STEGO.R for (easy) interrogation of combined scTCR repertoire and scRNA-seq data
Author(s): Kerry Mullan, My Ha, Sebastiaan Valkiers, Kris Laukens, Benson Ogunjimi, and Pieter Meysman
Affiliation(s): University of Antwerp
Social media: https://twitter.com/kerry_mullan
Introduction. T cells are critical to protect against a broad array of aberrant threats including pathogens and cancer. The hypervariable T cell receptor (TCR), created through somatic recombination, is what allows for recognition of a diverse array of antigens. Current technologies allow capturing of both single cell expression data (scRNA-seq) with the paired single cell TCR sequencing (scTCR-seq) data to further understand the role of T cells. The current analytical pipelines can analyze either the scRNA-seq or the TCR repertoire, with limited capacity to analyze both in an integrated fashion. Here we developed STEGO (Single cell TCR and Expression Grouped Ontologies) Shiny R application to facilitate the complex analysis required for understanding T cells role in various conditions. Program parameters. STEGO.R application can process 10x Genomics and BD Rhapsody data. The application includes the Seurat quality control (QC) process, merging with Harmony, followed by annotations with scGATE. In addition, the program includes functionalities for TCR clustering (ClusTCR2) and annotation with target epitopes from TCRex predictions.
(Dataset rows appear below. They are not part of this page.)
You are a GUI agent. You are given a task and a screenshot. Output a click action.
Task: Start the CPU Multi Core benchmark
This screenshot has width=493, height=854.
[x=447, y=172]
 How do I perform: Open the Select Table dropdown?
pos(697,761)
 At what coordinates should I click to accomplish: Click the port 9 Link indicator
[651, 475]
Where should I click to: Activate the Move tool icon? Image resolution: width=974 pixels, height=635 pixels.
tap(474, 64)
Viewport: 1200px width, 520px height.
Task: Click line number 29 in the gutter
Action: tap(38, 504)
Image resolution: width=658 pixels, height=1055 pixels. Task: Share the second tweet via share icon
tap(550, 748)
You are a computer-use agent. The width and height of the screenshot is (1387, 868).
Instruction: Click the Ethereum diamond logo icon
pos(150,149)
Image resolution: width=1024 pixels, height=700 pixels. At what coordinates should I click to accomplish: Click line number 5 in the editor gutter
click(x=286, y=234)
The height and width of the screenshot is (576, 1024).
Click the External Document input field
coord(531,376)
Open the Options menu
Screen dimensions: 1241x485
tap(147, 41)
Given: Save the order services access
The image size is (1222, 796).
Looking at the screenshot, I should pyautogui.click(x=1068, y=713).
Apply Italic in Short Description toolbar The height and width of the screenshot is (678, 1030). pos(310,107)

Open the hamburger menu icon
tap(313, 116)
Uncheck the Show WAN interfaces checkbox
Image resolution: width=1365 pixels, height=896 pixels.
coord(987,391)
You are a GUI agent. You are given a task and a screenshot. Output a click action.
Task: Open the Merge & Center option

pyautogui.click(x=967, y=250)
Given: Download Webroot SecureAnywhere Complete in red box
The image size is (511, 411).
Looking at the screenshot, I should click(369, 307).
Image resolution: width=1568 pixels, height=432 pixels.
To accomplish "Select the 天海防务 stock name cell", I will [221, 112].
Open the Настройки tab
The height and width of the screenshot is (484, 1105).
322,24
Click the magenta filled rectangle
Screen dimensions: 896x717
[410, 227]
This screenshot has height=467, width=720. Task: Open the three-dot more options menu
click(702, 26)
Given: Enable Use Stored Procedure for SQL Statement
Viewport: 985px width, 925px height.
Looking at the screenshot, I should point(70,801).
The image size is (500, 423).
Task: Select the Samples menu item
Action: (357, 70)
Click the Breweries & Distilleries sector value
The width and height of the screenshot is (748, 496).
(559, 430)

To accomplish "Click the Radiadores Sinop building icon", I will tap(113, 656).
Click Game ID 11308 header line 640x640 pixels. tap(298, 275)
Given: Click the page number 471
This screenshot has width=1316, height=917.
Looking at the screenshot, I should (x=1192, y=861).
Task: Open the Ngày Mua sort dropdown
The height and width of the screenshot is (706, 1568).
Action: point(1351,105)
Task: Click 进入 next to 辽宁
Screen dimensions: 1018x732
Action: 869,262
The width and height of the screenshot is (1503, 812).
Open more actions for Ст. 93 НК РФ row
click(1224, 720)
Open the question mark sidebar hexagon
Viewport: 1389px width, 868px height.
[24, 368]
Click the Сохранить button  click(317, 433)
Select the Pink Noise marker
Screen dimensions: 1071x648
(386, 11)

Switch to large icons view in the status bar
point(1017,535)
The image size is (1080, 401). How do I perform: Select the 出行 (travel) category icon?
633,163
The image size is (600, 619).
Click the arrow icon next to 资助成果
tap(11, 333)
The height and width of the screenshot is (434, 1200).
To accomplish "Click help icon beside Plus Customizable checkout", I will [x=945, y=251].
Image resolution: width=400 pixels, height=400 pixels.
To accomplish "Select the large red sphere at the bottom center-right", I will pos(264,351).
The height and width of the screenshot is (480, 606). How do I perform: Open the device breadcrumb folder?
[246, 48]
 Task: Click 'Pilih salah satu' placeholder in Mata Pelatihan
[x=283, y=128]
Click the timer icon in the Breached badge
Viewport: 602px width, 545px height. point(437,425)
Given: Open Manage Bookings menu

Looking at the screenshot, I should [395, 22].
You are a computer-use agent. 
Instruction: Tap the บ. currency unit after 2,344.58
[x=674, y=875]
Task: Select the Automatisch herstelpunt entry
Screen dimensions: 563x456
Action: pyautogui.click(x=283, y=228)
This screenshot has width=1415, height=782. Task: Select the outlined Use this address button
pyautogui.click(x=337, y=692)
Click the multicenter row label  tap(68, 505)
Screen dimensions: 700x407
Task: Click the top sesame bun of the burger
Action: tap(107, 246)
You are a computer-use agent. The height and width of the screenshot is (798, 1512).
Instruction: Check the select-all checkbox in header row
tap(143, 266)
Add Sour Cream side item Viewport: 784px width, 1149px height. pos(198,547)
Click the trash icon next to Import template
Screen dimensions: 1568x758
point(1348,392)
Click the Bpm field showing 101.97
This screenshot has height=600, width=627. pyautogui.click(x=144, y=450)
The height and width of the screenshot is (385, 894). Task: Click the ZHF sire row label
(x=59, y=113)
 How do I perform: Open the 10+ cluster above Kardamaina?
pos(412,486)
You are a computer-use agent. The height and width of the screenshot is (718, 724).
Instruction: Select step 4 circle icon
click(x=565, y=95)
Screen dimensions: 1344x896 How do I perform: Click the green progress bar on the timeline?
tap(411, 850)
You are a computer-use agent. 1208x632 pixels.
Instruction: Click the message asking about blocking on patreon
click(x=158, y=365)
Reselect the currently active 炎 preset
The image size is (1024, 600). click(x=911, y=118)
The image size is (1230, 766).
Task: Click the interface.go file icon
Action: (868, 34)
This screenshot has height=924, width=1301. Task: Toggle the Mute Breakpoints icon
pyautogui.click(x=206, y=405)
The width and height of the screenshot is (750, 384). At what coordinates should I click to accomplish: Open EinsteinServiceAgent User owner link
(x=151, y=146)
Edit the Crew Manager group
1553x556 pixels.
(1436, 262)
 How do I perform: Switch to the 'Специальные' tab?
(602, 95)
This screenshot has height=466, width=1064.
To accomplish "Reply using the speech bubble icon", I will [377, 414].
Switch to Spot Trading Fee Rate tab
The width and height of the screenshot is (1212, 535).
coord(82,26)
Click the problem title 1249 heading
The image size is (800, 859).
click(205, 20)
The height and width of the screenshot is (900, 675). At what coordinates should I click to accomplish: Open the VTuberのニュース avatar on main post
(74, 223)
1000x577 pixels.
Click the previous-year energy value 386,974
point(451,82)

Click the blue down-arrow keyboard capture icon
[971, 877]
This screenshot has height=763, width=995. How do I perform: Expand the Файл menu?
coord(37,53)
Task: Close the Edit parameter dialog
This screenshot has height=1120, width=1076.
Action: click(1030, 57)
The scRNA-seq with scTCR-seq is broken down into four sections: top clonotype, expanded clonotypes, clustering and epitope. The Shiny R interface also facilitates the program’s accessibility to novice R coders. Preliminary analysis. Out of 22 selected public datasets,12 could be processed with STEGO.R. One dataset concerned colon inflammations following melanoma therapies, and the original studies did not integrate the scRNA-seq with scTCR-seq analysis. Here STEGO identified a private clonal expansion. The colitis expanded T cells had more CD8+ T cells with cytotoxic markers including GNLY, PFR1, GZMB, NKG7, HLA-DR transcripts. The analysis also identified a TRGV4 cluster associated with melanoma cases as well as two TRBV6-2 clusters specific to colitis. Discussion. STEGO.R facilitates fast and reproducible analysis of complex scRNA-seq with TCR repertoire data. We have demonstrated its utility by extracting novel insights into T-cell biology from publicly available datasets and identifying novel insights into T-cell biology. We anticipate this program will facilitate the identification of subtle T population differences and if these are specific to a TCR clone and/or the expanded repertoire.